The gull hopped onto her arm and then up to her shoulder. Hurrying through the night, Mai took the shortest route to her dwelling. It wasn’t much, a recess most would overlook, a nook between two buildings on the high street, but it kept Mai dry from rain and sheltered from snow, and it was lined with cardboard and blankets donated by kind townspeople. The mist had thickened by the time she arrived, and it carried a haunted chill.

‘I’m afraid I have no food to offer you,’ she said, placing the gull down on the floor. ‘This will have to suffice.’ She picked up a paper cup, removed the plastic lid and swirled the soured remnants of hot chocolate. ‘My friend bought it for me.’ Sadness grew inside her. ‘He brings me hot chocolate every day. I wish I could return his kindness better than I now have to.’ Mai shivered and placed the cup before the gull. ‘There, that should give you strength for the return trip. And return you must, little thing. This very night.’

While the gull dipped its head to the chocolate, Mai searched among her belongings at the rear of the nook until she found a pencil. Forgive me, she scribbled hastily on the back of the original note. I am undone. You know what to do.

The gull was still supping on cold hot chocolate when Mai tied the message to its leg. She lifted the bird, kissed its head, then stepped from the nook.

‘Fly hard from this world, little thing,’ she told it. ‘Do not stop until you reach the Realm.’ And she threw the gull into the air. With a burst of wings, it soared high and away.

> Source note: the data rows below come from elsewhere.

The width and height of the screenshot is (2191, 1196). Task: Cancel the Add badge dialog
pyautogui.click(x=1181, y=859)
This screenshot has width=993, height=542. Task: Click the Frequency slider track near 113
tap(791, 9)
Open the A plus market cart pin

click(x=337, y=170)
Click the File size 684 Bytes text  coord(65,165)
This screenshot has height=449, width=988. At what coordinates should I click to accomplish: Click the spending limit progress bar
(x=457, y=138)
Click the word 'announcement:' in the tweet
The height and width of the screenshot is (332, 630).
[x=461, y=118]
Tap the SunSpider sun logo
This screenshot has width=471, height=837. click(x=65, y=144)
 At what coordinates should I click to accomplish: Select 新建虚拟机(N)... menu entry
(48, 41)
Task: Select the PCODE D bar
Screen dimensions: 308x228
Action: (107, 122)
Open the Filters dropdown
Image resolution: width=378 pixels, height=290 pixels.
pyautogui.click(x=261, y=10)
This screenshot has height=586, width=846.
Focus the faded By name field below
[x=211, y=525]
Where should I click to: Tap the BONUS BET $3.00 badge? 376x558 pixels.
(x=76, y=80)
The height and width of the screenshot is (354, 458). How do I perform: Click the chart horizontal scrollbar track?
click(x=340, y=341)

Mai re-entered her nook and once again rummaged through her belongings. A decade ago, back when she lacked the strength to do what needed to be done, she had entered into a pact with a divine grace no longer worshipped on Earth. Such pacts were everlasting, never forgotten, and the ears of the divines could hear all places. Mai found the pact and carefully unwrapped the dusty old rag that kept it safe.

It came in the form of a spell contained in a glass vial, its every detail floating in clear liquid. Mai shook it and awakened the magic to a blue glow. Here was a promise. Here was a duty.

Out on the pavement, Mai crushed the vial beneath the heel of her boot. There was a hiss, a puff of steam, and then five streaks of ghostly blue sped away from her position. Three raced off into the town. Two shot up into the sky.

‘For my granddaughters, for my friends and for the Realm,’ Mai said as the spell disappeared among stars and watery moonlight like silent fireworks. ‘Lady Juno, remember your servant’s sacrifice and honour the promises you made . . .’

A growl emanated from across the high street.

A wolf emerged from the mist, stalking between two parked cars into the orange glow of street lights. Mangy, black and silver, the beast was closely followed by a second. Mai stepped backwards into her nook. Only now did her nightmare make sense. How had she not seen this coming?

‘Ten years ago, I would have given you a good fight,’ she said, curling her lip. The wolves crept closer, growling, hackles raised. ‘Tell my daughter that her mother’s ghost will forever haunt her.’

And the hunters leapt at their prey.